__What you have to do__
Rewrite the listing as a JSON list of strings, starting at its first line and ending at the line containing "BLUBASIC (560, 1027)", both included. Use one string per line and omit blank lines.

====== Excerpted records

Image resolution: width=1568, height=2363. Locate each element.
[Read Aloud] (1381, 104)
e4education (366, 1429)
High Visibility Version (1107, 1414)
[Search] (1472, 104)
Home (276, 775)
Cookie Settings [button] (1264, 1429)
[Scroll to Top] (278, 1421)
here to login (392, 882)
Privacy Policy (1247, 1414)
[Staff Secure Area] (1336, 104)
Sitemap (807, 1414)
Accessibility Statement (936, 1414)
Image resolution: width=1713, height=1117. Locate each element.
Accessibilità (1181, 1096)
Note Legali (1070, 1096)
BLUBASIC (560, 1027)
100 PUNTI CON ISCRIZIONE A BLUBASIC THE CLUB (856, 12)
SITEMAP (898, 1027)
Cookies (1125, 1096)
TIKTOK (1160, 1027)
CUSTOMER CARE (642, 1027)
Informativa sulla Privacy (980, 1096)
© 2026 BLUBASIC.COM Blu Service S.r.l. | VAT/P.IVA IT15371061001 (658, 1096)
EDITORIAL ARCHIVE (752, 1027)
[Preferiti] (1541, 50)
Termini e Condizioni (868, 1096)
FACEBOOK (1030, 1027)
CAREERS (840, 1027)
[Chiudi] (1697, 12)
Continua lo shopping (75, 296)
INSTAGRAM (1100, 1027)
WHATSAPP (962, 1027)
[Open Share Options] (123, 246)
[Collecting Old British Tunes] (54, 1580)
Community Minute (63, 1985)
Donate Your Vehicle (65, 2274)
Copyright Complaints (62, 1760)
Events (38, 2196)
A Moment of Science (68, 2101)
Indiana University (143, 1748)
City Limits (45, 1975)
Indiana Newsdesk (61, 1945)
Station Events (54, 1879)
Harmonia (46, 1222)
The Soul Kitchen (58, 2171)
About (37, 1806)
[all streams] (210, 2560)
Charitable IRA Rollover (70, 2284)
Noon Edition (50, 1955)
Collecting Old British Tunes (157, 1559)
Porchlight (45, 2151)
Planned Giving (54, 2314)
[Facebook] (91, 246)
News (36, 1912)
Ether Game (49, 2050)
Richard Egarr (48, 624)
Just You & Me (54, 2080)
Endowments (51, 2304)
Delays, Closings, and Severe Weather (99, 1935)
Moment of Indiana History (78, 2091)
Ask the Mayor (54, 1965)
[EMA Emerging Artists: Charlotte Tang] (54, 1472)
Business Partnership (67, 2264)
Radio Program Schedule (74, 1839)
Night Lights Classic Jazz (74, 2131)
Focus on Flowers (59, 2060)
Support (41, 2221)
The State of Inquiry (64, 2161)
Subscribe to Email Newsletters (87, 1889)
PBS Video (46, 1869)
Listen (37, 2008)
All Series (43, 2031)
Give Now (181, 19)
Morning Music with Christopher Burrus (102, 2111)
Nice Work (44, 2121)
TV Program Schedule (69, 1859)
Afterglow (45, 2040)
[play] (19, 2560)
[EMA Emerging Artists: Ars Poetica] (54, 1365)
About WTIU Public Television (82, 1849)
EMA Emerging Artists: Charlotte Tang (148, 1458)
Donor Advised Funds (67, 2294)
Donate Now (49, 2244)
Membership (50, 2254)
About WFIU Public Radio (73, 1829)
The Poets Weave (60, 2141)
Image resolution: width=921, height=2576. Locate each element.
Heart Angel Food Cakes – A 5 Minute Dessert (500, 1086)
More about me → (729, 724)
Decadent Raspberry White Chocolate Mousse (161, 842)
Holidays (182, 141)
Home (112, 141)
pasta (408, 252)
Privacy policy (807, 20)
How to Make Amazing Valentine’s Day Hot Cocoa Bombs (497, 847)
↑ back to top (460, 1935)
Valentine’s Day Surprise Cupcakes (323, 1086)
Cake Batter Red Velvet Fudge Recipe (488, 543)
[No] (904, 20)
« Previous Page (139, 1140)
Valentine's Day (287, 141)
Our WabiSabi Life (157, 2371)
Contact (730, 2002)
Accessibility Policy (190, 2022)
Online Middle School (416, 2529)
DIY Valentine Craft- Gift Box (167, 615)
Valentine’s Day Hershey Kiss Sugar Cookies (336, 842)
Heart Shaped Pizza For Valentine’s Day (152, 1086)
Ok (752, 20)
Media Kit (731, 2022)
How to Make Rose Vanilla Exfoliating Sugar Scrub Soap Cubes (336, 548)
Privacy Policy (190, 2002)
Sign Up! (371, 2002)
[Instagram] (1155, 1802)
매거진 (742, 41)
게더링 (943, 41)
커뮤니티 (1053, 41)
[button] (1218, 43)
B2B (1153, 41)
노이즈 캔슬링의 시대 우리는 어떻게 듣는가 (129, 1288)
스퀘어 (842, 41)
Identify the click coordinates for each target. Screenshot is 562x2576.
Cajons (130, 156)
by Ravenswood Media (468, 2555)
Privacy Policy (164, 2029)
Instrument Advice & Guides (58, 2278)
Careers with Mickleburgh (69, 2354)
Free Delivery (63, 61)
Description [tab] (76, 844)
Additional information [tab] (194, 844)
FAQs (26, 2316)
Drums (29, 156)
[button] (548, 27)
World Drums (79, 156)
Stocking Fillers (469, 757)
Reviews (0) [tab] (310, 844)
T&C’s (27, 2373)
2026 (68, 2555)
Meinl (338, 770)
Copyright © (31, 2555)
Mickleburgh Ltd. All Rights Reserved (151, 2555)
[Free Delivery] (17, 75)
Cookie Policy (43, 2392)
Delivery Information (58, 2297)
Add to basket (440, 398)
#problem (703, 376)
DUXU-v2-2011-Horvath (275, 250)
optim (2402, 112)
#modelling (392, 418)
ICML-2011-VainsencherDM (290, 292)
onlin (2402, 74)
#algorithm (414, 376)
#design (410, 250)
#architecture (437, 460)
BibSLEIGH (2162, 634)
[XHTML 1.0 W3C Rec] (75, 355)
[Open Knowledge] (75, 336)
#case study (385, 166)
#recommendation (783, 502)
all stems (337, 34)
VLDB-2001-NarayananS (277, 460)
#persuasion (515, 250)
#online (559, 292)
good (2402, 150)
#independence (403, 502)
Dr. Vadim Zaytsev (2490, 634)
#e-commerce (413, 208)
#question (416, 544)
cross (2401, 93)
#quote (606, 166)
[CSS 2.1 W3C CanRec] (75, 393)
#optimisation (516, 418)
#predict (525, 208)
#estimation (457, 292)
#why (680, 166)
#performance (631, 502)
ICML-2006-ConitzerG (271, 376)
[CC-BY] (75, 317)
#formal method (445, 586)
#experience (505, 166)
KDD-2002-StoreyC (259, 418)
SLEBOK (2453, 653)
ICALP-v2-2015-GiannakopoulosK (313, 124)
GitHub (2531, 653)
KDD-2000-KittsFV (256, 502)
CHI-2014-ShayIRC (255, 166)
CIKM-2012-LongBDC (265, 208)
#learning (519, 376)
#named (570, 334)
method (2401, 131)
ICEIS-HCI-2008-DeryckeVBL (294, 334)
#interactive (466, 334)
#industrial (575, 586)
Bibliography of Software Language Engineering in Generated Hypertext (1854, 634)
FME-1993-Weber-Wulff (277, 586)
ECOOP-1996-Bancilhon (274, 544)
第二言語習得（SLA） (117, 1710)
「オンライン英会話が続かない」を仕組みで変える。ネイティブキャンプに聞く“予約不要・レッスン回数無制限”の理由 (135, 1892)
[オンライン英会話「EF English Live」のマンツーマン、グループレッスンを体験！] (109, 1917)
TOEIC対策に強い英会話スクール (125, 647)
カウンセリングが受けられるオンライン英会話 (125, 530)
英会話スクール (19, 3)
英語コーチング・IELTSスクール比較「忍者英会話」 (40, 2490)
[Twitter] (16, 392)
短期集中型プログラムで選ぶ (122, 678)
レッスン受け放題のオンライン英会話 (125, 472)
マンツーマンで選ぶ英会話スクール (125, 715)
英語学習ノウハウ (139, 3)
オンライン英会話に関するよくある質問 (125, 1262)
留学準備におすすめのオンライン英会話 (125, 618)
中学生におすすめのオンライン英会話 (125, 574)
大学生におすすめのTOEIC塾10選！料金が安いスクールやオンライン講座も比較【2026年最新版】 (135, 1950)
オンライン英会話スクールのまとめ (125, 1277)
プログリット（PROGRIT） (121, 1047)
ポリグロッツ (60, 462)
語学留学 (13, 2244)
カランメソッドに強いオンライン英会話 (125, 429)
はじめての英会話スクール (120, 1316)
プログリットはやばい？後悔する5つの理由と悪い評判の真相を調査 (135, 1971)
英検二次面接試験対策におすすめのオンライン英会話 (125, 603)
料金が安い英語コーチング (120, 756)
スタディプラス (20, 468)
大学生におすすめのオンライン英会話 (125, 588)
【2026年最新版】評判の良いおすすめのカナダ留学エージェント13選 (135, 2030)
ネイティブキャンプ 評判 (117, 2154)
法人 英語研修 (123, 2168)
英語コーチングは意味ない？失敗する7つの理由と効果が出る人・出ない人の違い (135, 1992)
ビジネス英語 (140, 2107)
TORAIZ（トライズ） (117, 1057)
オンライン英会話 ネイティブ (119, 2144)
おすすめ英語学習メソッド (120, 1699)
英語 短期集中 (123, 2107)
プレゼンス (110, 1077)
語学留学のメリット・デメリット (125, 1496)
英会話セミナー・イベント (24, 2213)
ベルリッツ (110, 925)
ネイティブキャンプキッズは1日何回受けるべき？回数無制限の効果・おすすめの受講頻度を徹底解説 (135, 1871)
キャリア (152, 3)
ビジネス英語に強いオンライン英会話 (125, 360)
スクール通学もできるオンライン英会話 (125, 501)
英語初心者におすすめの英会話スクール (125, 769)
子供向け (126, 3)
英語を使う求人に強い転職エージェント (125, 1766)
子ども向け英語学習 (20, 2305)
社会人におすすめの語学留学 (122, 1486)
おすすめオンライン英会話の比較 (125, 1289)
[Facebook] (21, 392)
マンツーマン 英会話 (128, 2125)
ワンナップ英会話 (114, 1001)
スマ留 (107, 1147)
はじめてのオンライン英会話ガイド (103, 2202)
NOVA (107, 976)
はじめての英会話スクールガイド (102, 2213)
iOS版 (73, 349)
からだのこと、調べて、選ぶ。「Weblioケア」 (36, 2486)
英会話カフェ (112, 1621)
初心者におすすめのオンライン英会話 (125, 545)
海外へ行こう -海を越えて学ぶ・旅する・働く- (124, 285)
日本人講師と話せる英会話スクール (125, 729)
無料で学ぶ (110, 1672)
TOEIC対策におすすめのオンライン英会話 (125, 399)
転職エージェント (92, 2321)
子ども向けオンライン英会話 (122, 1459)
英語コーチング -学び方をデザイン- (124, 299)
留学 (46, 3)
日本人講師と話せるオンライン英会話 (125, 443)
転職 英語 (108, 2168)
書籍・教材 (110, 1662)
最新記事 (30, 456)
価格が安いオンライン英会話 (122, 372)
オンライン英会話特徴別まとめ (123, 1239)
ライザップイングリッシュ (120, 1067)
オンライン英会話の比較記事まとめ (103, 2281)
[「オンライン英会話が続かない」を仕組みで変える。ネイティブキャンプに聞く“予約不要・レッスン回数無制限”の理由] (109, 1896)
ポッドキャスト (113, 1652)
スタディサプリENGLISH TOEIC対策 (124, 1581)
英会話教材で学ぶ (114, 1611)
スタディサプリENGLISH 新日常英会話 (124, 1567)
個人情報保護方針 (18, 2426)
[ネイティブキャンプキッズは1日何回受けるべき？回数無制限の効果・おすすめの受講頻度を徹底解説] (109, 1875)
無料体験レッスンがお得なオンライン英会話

============

__Solution to the exercise__
[
  "Image resolution: width=1568, height=2363. Locate each element.",
  "[Read Aloud] (1381, 104)",
  "e4education (366, 1429)",
  "High Visibility Version (1107, 1414)",
  "[Search] (1472, 104)",
  "Home (276, 775)",
  "Cookie Settings [button] (1264, 1429)",
  "[Scroll to Top] (278, 1421)",
  "here to login (392, 882)",
  "Privacy Policy (1247, 1414)",
  "[Staff Secure Area] (1336, 104)",
  "Sitemap (807, 1414)",
  "Accessibility Statement (936, 1414)",
  "Image resolution: width=1713, height=1117. Locate each element.",
  "Accessibilità (1181, 1096)",
  "Note Legali (1070, 1096)",
  "BLUBASIC (560, 1027)"
]